**ACTIVITY:** Out of the lines below, please list those that hold the string "step".
* * *
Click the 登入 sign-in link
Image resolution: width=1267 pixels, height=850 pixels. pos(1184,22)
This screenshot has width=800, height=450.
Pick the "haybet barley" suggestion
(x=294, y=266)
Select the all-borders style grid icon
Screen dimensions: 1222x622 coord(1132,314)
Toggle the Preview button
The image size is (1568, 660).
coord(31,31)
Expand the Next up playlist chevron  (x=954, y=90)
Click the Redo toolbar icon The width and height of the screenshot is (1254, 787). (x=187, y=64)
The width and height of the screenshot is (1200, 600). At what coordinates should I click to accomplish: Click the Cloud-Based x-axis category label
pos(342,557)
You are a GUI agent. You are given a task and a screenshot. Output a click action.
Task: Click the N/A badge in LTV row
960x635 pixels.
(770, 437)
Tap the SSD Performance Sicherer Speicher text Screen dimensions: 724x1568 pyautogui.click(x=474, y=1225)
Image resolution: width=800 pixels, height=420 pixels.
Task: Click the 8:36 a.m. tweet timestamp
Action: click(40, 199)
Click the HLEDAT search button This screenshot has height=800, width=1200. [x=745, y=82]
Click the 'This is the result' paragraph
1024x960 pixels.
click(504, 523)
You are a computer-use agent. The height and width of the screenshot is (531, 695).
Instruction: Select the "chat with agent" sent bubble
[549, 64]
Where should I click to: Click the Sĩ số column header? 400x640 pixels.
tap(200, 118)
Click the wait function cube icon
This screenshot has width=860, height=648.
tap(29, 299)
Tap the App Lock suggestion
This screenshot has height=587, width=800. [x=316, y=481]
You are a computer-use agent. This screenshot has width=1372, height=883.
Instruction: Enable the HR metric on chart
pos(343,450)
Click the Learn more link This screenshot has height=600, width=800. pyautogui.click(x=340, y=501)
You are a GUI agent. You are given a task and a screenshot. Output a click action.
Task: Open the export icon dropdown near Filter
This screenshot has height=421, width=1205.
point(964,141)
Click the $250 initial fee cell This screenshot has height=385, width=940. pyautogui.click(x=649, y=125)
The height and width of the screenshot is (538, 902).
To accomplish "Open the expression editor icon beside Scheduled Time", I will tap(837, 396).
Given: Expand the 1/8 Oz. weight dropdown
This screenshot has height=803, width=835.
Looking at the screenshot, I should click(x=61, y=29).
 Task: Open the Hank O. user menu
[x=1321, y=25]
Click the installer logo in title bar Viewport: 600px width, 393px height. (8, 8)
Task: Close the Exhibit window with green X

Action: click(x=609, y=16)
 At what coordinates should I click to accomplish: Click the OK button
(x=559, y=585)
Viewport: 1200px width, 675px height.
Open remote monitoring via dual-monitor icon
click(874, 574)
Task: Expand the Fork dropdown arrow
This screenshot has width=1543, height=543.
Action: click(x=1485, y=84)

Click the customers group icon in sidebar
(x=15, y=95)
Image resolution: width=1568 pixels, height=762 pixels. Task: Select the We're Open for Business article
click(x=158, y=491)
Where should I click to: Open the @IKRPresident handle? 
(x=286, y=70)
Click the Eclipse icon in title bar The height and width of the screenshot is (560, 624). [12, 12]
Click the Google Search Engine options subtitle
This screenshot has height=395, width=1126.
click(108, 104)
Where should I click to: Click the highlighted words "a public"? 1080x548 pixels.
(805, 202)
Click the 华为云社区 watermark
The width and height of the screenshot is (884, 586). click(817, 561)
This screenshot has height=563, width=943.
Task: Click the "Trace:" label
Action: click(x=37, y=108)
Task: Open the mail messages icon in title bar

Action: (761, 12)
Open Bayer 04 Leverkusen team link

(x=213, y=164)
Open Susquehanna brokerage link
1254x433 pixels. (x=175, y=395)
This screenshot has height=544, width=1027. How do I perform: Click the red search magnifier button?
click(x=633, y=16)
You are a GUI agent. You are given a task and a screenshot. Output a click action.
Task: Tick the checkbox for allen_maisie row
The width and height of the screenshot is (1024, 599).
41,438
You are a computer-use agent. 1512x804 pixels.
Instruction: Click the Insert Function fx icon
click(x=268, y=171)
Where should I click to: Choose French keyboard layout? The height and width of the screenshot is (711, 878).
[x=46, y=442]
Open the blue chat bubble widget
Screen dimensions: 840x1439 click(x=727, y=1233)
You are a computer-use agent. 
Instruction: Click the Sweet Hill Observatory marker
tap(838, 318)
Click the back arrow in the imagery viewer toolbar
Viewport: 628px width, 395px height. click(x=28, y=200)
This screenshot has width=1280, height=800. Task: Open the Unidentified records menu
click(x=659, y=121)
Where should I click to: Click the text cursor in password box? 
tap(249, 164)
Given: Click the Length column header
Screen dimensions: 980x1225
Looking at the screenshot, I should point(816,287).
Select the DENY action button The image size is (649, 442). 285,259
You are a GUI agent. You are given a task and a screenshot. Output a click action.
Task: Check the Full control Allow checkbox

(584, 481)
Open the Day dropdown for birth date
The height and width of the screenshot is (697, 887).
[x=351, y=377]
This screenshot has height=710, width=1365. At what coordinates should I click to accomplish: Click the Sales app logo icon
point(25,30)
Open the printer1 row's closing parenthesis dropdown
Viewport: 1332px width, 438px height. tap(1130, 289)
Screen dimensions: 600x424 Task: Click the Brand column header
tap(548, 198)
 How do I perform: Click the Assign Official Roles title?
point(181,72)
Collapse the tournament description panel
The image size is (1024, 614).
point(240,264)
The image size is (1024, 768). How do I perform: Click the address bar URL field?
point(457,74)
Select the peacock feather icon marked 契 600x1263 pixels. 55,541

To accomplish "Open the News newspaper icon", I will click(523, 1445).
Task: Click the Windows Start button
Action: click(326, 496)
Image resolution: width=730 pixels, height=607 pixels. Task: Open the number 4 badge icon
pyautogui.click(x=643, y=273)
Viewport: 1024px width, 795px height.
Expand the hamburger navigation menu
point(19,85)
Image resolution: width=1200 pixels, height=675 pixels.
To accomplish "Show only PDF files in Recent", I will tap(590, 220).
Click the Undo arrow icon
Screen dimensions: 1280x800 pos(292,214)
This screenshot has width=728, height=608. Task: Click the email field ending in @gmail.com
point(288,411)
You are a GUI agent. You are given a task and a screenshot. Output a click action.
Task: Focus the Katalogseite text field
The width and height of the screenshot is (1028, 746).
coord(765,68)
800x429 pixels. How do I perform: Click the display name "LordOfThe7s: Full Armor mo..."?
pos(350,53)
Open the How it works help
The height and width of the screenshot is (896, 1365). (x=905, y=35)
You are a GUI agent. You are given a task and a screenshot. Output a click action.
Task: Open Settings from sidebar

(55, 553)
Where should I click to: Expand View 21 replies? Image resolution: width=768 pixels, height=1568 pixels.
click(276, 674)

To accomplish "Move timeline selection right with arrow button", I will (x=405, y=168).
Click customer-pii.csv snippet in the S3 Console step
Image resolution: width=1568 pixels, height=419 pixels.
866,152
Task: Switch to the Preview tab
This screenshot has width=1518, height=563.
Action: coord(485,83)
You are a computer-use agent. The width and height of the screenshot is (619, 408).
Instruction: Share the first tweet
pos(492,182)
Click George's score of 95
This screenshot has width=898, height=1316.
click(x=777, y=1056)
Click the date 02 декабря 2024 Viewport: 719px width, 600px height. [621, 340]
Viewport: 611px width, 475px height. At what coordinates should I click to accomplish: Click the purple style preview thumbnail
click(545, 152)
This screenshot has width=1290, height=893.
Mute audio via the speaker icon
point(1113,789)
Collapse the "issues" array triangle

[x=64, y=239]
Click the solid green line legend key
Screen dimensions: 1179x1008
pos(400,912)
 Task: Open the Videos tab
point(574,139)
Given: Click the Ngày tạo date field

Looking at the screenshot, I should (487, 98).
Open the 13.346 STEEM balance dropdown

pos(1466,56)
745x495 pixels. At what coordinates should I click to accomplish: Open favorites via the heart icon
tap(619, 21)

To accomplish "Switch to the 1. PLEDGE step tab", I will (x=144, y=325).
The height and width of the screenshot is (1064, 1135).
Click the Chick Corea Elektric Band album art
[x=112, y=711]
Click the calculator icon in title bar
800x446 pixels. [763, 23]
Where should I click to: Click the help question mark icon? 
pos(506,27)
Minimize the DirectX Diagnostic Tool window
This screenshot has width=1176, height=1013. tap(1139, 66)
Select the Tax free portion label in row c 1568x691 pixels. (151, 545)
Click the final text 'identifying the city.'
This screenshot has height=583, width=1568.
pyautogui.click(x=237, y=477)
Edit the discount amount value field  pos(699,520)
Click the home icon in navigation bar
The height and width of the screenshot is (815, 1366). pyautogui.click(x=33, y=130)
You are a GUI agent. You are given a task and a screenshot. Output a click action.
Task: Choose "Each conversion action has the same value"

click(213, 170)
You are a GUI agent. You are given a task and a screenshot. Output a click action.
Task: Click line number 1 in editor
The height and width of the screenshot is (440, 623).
* * *
**PROBLEM SOLUTION:**
Click customer-pii.csv snippet in the S3 Console step
To accomplish "Switch to the 1. PLEDGE step tab", I will (x=144, y=325).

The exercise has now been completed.